Deadlock issue when generating CC and retrieving cohort characterization analysis list #700

chrisknoll · 2018-11-17T07:54:17Z

There appears to be some kind of deadlock issue when submitting/processing cohort characterization that is leading to a deadlock when retrieving cohort characterization list. Below is screenshot of the request for the cohort characterization, note the 9.5 minute execution time (which did finally return results:

It is unclear that the actual execution of the CC analysis is leading to this behavior, but it has been reproduced at least 2 times in our internal systems.

This is on an internal deployment of v2.6.0 (not from latest master).

chrisknoll · 2019-01-22T15:36:49Z

This is also happenign when pulling up incidence rate analysis lists:

It hung for 4 minutes, but would have been longer if @anthonysena didn't kill some locks on the WebAPI db. @anthonysena, can you provide details on which tables you saw locks on?

anthonysena · 2019-01-22T15:40:12Z

Didn't grab the details this time around but will next time this happens.

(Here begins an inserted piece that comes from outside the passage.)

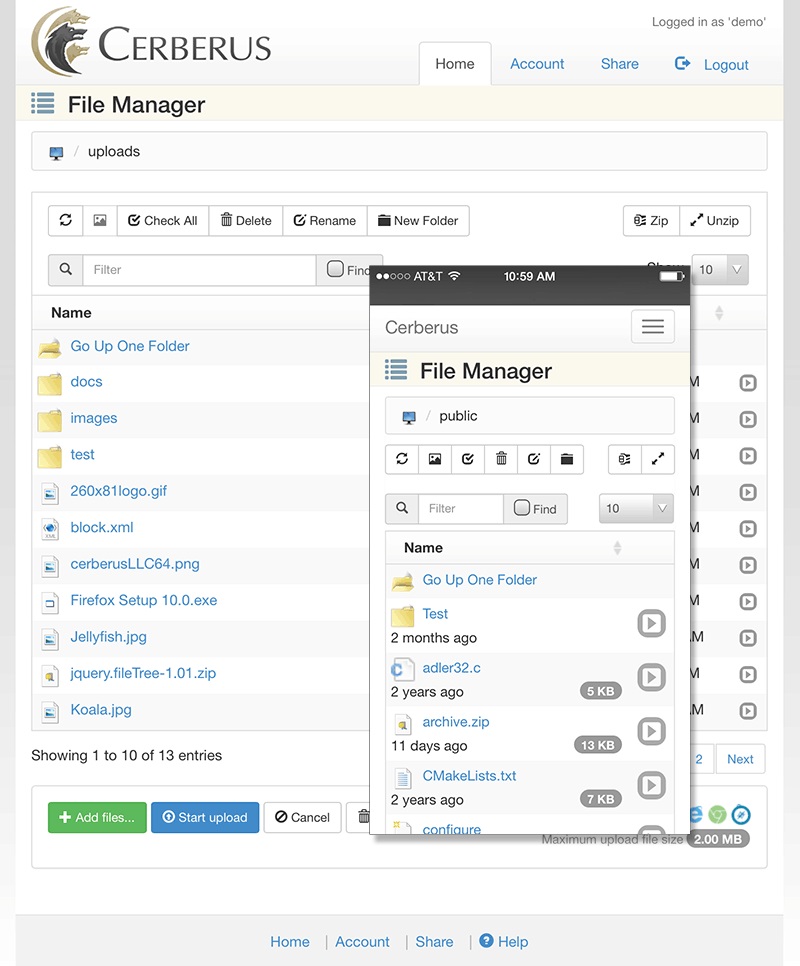Switch to the Account tab
The height and width of the screenshot is (966, 800).
537,64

anthonysena · 2019-02-11T15:23:48Z

May be related to #797

pavgra · 2019-02-13T18:27:51Z

@anthonysena / @chrisknoll , cannot reproduce this on a local instance of the latest WebAPI + MS SQL 2017. Are you able to test the latest code in your env (epi.jnj.com) once more?

chrisknoll · 2019-02-27T18:51:20Z

Still seeing this behavior in our environment, here's a capture of various calls that take >4 minutes to complete:

I'm very worried about the stability of the codebase for the 2.7 release. I am unable to determine if it is our own internal enviornment that is the issue, or if it has been the commits to master that have made the problem more pronounced, but my completely unscientific perception (since I did not write down performance metrics between merges to master) is that the situation is getting worse.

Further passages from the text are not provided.